→ Problem details:
Filter the material, keeping only lines with the word "computer".

→ Information provided:
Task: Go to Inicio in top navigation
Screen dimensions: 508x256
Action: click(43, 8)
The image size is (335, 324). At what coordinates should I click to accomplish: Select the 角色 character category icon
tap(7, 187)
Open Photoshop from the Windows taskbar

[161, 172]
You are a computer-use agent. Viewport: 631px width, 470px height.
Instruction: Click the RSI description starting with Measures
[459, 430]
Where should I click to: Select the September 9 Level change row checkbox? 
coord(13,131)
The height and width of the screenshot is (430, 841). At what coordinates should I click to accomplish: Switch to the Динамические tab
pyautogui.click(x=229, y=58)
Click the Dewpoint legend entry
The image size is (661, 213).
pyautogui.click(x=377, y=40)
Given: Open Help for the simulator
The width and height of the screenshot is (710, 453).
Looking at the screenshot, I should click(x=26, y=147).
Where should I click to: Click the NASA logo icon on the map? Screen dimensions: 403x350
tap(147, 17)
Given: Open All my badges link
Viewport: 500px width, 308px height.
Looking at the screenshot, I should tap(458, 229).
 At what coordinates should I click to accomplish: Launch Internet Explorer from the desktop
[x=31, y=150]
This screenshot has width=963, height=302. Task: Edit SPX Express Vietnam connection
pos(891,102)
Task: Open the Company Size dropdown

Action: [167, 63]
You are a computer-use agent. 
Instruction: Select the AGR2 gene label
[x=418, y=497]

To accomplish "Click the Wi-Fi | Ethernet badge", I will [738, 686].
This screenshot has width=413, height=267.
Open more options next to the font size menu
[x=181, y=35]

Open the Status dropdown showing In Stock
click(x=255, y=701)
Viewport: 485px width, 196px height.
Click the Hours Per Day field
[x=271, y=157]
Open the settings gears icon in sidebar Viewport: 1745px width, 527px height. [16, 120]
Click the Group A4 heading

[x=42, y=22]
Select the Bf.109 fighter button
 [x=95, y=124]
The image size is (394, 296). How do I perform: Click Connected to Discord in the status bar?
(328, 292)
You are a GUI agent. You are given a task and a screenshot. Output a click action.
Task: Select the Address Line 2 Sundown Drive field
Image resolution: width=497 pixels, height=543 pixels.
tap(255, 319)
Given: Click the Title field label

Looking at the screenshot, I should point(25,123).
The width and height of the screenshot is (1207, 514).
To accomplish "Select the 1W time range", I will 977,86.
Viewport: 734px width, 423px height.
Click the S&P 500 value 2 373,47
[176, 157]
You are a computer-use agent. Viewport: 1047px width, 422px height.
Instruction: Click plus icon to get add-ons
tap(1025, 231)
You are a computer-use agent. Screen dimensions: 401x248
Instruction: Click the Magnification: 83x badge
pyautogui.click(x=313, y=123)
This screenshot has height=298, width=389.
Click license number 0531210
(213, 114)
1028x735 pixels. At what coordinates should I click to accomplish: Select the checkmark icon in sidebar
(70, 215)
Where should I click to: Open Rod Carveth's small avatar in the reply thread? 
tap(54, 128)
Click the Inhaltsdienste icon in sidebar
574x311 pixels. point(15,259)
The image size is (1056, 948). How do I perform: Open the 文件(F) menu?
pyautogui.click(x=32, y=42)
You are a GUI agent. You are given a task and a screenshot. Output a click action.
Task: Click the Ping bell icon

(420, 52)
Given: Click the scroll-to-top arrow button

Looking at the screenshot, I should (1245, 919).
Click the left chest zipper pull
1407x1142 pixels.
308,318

→ Answer space:
You are a computer-use agent. Viewport: 631px width, 470px height.
You are a computer-use agent. 
You are a computer-use agent. Viewport: 1047px width, 422px height.
You are a computer-use agent. Screen dimensions: 401x248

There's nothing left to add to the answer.